Different resorts have different policies and different ammenities. As long as they are explained in print or on the phone before you agree to the trade, you should have no regrets. And if you don't like them, don't make the exchange.


----------



## Caladezi

ladycody said:


> Which, for many WM owners anyway...is the way most exchanges are made.  Because of the way most of our exchanges (called confirm first) are handled...we do not see available units online but deal with RCI on the phone.  To have the info available for _all_ exchangers...the info needs to be on the resort page...listed in the same way the all-inclusive requirements are if surprises are to be avoided.



It would seem to me that this is a problem that you have to take up with RCI, not ding Morritts for charging the fee.  Better yet, if you own in a resort that includes the electric/utility fees in your maintenance fee, just change your by-laws, reduce your maintenance fees, and charge the electric/utility fees for the actual use when you stay at the resort.  That way nobody gets a free ride and you will not pay for something that you don't use.


----------



## ralphd

ladycody said:


> Which, for many WM owners anyway...is the way most exchanges are made.  Because of the way most of our exchanges (called confirm first) are handled...we do not see available units online but deal with RCI on the phone.  To have the info available for _all_ exchangers...the info needs to be on the resort page...listed in the same way the all-inclusive requirements are if surprises are to be avoided.

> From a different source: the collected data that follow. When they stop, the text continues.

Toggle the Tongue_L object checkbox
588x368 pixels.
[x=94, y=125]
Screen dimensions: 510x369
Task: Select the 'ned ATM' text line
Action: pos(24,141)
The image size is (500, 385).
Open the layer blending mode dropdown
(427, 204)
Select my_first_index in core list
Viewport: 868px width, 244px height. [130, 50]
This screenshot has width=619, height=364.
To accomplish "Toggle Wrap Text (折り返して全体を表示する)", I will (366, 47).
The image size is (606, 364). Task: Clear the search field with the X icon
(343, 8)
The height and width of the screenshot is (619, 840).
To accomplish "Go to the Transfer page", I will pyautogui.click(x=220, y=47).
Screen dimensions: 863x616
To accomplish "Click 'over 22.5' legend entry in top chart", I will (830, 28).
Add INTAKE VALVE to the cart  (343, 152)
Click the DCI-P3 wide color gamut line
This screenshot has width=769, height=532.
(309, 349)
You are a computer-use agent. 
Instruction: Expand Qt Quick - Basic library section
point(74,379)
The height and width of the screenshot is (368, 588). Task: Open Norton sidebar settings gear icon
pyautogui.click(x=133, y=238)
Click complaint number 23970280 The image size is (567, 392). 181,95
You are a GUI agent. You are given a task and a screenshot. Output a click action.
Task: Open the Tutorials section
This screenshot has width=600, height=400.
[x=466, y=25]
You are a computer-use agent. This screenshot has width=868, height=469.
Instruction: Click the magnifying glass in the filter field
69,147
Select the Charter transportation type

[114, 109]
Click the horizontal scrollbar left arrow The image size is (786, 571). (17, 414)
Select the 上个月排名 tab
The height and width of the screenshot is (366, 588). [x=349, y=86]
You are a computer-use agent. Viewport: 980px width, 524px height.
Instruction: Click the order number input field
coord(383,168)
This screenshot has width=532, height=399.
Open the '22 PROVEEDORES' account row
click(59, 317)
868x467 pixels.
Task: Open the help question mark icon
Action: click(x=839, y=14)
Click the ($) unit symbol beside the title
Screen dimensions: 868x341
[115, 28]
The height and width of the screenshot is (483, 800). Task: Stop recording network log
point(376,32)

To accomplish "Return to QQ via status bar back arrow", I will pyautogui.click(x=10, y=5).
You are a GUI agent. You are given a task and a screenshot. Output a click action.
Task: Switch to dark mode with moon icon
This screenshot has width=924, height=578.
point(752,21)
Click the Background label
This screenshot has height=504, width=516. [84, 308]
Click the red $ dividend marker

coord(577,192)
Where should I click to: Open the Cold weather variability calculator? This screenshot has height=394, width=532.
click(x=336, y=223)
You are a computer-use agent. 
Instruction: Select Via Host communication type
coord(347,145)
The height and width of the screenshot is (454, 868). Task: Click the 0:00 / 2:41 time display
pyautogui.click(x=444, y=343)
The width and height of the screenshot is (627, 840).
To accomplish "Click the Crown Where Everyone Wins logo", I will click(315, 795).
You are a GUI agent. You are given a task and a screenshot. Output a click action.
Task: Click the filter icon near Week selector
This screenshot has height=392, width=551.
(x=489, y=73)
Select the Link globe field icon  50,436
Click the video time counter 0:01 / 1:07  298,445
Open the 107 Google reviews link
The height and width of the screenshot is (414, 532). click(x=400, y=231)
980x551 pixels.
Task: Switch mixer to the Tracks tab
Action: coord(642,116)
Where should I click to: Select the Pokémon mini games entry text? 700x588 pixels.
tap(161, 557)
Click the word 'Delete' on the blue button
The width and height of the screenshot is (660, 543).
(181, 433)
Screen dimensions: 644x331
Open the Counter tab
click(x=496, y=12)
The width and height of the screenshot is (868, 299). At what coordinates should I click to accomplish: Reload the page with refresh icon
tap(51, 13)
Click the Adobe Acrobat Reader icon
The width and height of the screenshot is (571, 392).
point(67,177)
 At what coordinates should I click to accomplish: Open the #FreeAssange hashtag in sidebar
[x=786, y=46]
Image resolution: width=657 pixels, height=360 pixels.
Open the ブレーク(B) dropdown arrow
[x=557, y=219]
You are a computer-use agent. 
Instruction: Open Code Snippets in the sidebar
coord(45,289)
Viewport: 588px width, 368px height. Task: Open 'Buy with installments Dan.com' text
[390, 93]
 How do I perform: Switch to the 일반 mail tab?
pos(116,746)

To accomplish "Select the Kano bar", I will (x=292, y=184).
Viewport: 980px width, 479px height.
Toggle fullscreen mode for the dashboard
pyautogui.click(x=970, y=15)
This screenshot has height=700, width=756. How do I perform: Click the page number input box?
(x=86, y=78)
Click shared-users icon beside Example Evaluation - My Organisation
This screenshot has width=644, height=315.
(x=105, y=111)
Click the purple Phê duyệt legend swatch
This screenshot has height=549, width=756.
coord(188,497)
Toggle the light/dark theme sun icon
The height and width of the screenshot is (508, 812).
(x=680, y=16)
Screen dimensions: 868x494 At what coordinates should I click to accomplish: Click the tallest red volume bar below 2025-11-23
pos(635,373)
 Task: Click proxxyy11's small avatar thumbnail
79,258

RCI is supposed to inform the exchanger of any additional charges, conditions or inconveniences when you book the reservation. Are you saying from experience, that you made an exchange and they did not inform you of a charge?


----------



## ladycody

> But tell me, why do I have to pay extra for daily maid service (if it is even available) when my home resort offers it for free?
> 
> Why doesn't the resort I traded into have a pool and jacuzzi when my home resort does?
> 
> Why does the resort I traded into charge for use of the lighted tennis courts, but that is also complimentary at my home resort.
> 
> Different resorts have different policies and different ammenities.



I guess I just dont consider lights in my condo or heat or electricity, in general, to be an _amenity_.  I can even see charging to have AC turned on...since that is frequently a matter of comfort...not necessity.  

Some of my resorts offer year round heated pools...others do not.  Some offer fitness facilities...others do not.  They _all _include lights by which I can read a book and enough electricity to fry an egg or take a hot shower.   

Again...I would likely not trade into a resort that charges such high fees _simply_ because it's not in _my _budget..._and I'm ok with the fact that I cant afford it._  I just think I should be _notified_ of it and would be upset if it came as a surprise.  Since it is a mandatory fee generated by the resort itself, and is not standard throughout the TS community...my only point is that it should be listed on the resort page...just as the mandatory all-inclusive fees are.  If I cant use a particular pool or get maid service without paying a fee...that's fine...I still have a usable condo.  This particular fee makes check-in (and taking your vacation) a non-option unless you pay it...just as the mandatory all-inclusive fees do.


----------



## ladycody

> Are you saying from experience, that you made an exchange and they did not inform you of a charge?



No... I'm saying that I could conceivably put in a search and waste a ton of time waiting for a match to a property that I would likely not want to accept once I was made aware of the fees.  The same would happen if all-inclusive resorts werent listed as such in the resort descriptions.  Based on reviews and pictures alone...I might choose to try and get into one...only to find out when I got a match that it was all-inclusive.  

I have no problem _at all_ with Morritts (or anyone else for that matter)charging whatever they choose...I just hope the exchange companies add it into the resort info.  Truth be told...I wish they could let you know when a resort is in a TOT area as well.  I dont need to know specific dollar amounts...just that these fees will be presented to me should I choose to exchange there...ya know?  I can research, for myself,  just how high the fees might be once I know to expect them.


----------



## ladycody

The following is an example of what I dont want to have happen to me...(from another thread on utilities)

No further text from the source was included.